• 文本段落:
========

【学习周报】10.31 ~ 11.5

学习目标:

  • 调试HMN项目代码
  • 调研CVPR中与视频理解相关的文章

学习内容:

  1. HMN项目代码:保存字幕的prediction以及对应的groundtruth到本地。
  2. HMN项目代码:找到video对应的id,并按照id与caption的映射关系保存到本地。
  3. 调研CVPR中与图像/视频字幕相关的六篇文章,包括已经汇报过的HMN、SWINBERT。

学习时间:

  • 10.31 ~ 11.5

学习笔记:

HMN项目代码:保存字幕的prediction以及对应的groundtruth到本地

在项目HMN中,最终只输出了模型在数据集上测试的分数,为了更好地发现模型生成的prediction与original video及groundtruth之间的差异,有必要输出更多有价值的信息,包括每一个video的id、模型在该video上预测的结果以及groundtruth caption等,以此能够通过对比输出结果中的prediction以及reference来确定预测不准确的字幕,再根据字幕对应的video id追溯到数据集中的original video,进而通过观察视频,通过人为分析,发现其中容易影响预测结果的因素。

首先观察HMN项目中eval.py文件中的代码:

def language_eval(sample_seqs, groundtruth_seqs):
    assert len(sample_seqs) == len(groundtruth_seqs), 'length of sampled seqs is different from that of groundtruth seqs!'

    references, predictions = OrderedDict(), OrderedDict()
    for i in range(len(groundtruth_seqs)):
        references[i] = [groundtruth_seqs[i][j] for j in range(len(groundtruth_seqs[i]))]
    for i in range(len(sample_seqs)):
        predictions[i] = [sample_seqs[i]]

    predictions = {i: predictions[i] for i in range(len(sample_seqs))}
    references = {i: references[i] for i in range(len(groundtruth_seqs))}

    avg_bleu_score, bleu_score = Bleu(4).compute_score(references, predictions)

========

• 数据摘录:
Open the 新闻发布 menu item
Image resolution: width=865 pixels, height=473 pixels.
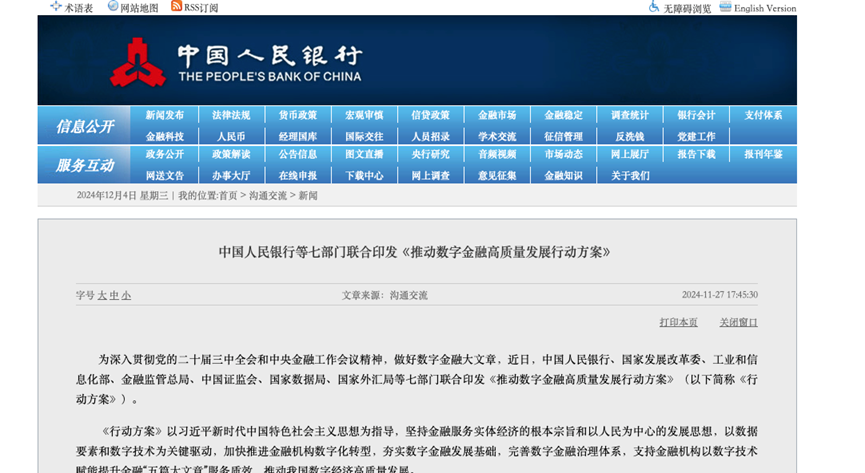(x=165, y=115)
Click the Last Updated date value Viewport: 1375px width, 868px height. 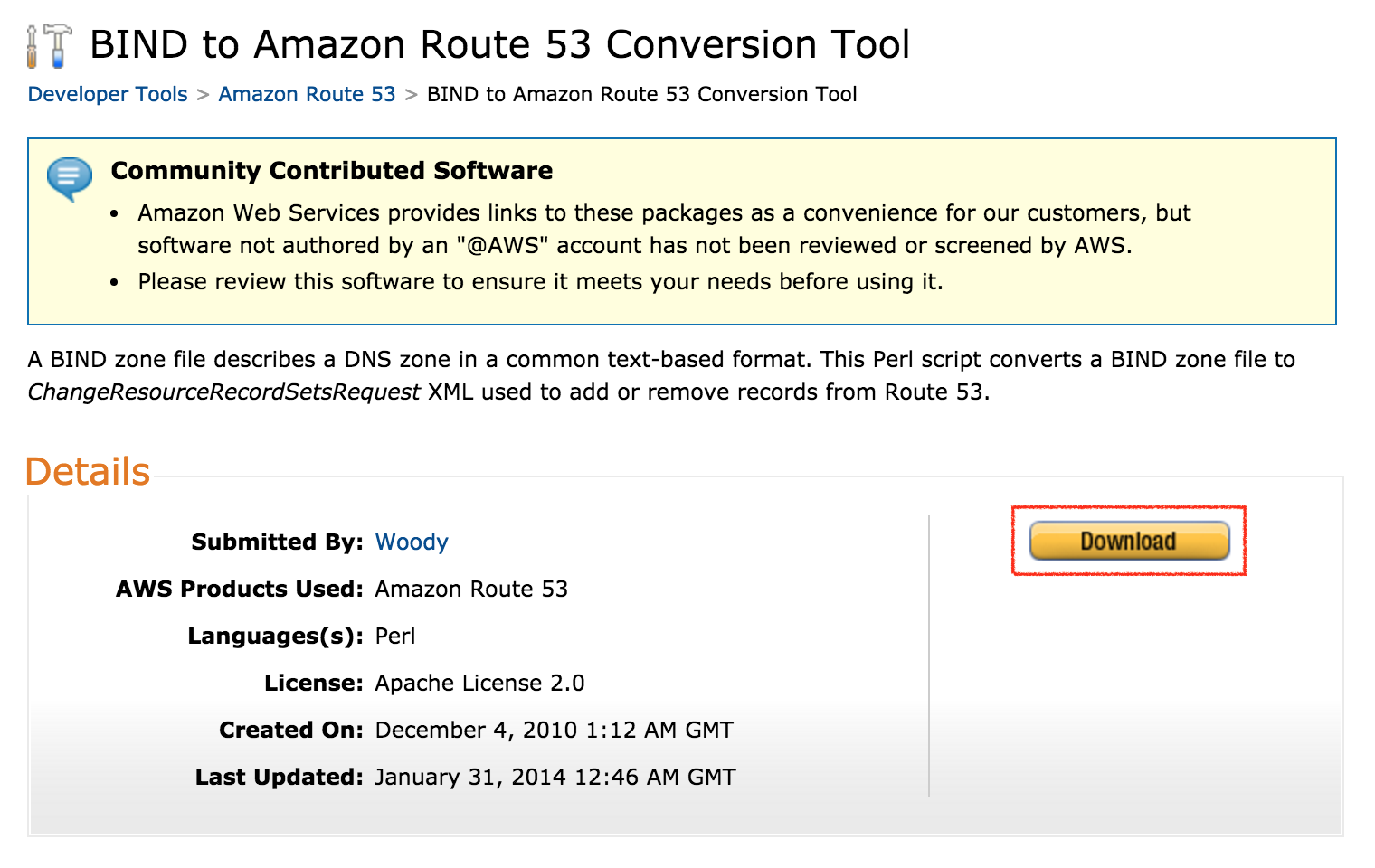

========

• 简短任务: 逐字照录学习周报中从“references, predictions = OrderedDict(), OrderedDict()”起一直到“bleu_score = Bleu(4).compute_score(references, predictions)”为止的全部内容。 以上数据在此不起任何作用。

• 任务解答:
references, predictions = OrderedDict(), OrderedDict()
    for i in range(len(groundtruth_seqs)):
        references[i] = [groundtruth_seqs[i][j] for j in range(len(groundtruth_seqs[i]))]
    for i in range(len(sample_seqs)):
        predictions[i] = [sample_seqs[i]]

    predictions = {i: predictions[i] for i in range(len(sample_seqs))}
    references = {i: references[i] for i in range(len(groundtruth_seqs))}

    avg_bleu_score, bleu_score = Bleu(4).compute_score(references, predictions)